751年、カロリング朝をひらいたフランク王国の王。ローマ教皇に領土を寄進し、ローマ=カトリック教会との関係を強めた。

 フランク王国カロリング朝初代の国王。751年、ピピン3世として即位。小ピピンとも言う。メロヴィング家の宮宰であるカロリング家のカール=マルテルの子。祖父を中ピピン(ピピン2世)、中ピピンの祖父を大ピピン(ピピン1世)というのに対し、小ピピン(ピピン3世)という。また彼はたいへん小柄であったためともいう。

カロリング朝を創始

 父に続いてフランク王国メロヴィング朝の宮宰であったピピンは、ローマに使節を送り、実力のあるものが王となることの可否を問うたところ、ローマ教皇ザカリアスは、それを正当であると認めた。それを聞いたピピンは、メロヴィング朝の王を追放し、みずからフランク王国の王位についた。これがカロリング朝の創始である。その即位式で、彼は大司教ボニファティウスから塗油を受けた。これはピピンが聖なる王として君臨し、ローマ教皇を守護することを任務とするキリスト教国家として出発したことをたことを意味している。カロリング朝フランク王国は、ピピンの子のカール大帝が800年にローマ帝国皇帝の帝冠を与えられ(カールの戴冠)その支配権を西ヨーロッパ全域に及ぼした。

ピピンの寄進

 ピピンは北イタリアに遠征してし、ローマ教会を圧迫していた北イタリアのランゴバルド王国からラヴェンナ地方を奪い、754年にローマ教皇に寄進(ピピンの寄進)した。
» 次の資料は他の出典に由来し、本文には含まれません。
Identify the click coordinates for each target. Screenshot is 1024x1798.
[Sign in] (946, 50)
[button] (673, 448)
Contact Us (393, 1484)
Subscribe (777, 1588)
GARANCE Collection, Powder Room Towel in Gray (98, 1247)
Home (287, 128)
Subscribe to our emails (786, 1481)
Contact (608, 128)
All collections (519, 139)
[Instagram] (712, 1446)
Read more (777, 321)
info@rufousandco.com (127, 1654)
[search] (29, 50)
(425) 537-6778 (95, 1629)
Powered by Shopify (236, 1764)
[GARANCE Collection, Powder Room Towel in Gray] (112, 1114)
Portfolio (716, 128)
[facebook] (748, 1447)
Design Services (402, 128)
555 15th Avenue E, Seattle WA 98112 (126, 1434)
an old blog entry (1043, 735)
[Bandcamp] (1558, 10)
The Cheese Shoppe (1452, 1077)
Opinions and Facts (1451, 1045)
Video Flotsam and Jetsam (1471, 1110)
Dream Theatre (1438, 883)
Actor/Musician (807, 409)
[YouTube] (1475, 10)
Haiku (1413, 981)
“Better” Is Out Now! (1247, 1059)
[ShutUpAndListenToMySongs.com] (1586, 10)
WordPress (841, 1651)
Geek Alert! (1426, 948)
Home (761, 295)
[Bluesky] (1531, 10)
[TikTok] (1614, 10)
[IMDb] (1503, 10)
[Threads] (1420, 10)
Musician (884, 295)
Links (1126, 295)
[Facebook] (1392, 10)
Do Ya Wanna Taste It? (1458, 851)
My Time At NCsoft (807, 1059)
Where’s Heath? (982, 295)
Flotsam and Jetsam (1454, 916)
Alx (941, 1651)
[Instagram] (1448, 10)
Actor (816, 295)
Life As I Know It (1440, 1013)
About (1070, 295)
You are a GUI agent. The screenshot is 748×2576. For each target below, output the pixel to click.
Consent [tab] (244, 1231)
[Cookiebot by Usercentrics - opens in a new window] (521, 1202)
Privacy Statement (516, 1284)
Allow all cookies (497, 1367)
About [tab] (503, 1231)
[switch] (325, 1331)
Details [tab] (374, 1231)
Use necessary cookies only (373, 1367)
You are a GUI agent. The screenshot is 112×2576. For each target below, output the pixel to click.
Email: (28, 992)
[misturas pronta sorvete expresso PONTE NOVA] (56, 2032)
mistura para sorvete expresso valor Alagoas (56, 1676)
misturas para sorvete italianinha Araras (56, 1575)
これによってカロリング朝フランク王国はローマ=カトリック教会の保護者として結びつきを完全なものにし、ローマ教皇はコンスタンティノープル教会などに対する優位を確立することとなった。

Episode ピピンの大中小

 フランス史ではピピン(フランス語ではペパン。Pipin はドイツ語表記)という名の歴史上の人物は3人いて、それぞれ大ピピン、中ピピン、小ピピンといわれている。世界史では大ピットと小ピットの親子が有名だが、3人のピピンは互いに祖父と孫という関係にある。高校の教科書に出てくるピピンはこのうちの小ピピンであるが、「小」というのは実際に彼の身長が低かった事による。だから、「短躯王」なととも言われる。父のカール=マルテルと子のカール大帝は偉丈夫だったので、突然変異か。小柄だったが、カロリング朝を開くという大事をやった人物だ。
ついでにあとの2人についても紹介しておこう。
大ピピン 老ピピン、ピピン1世ともいう。7世紀初め頃のメロヴィング朝の宮宰となった人物で、カロリング家の基礎を築いた。このころメロヴィング朝は内紛が激しく、西ゴート生まれのブルンヒルデという王妃が摂政として一族を次々と殺し、恐れられていた。大ピピンは先王の子クロタール2世を立ててブルンヒルデを倒し、混乱を鎮めた。しかしそれ以後のメロヴィング朝の王は無能なものが多く、酒色に溺れ、実権は宮宰のカロリング家が握ることになった。
中ピピン ピピン2世とも言われる大ピピンの孫で、7世紀の終わりごろ、他の有力な宮宰(この頃までは宮宰が複数いた)との戦いに勝って、唯一の宮宰としての実権を握った。中ピピンがマーストリヒトの豪族の娘との間に生んだ庶子がカール=マルテルであった。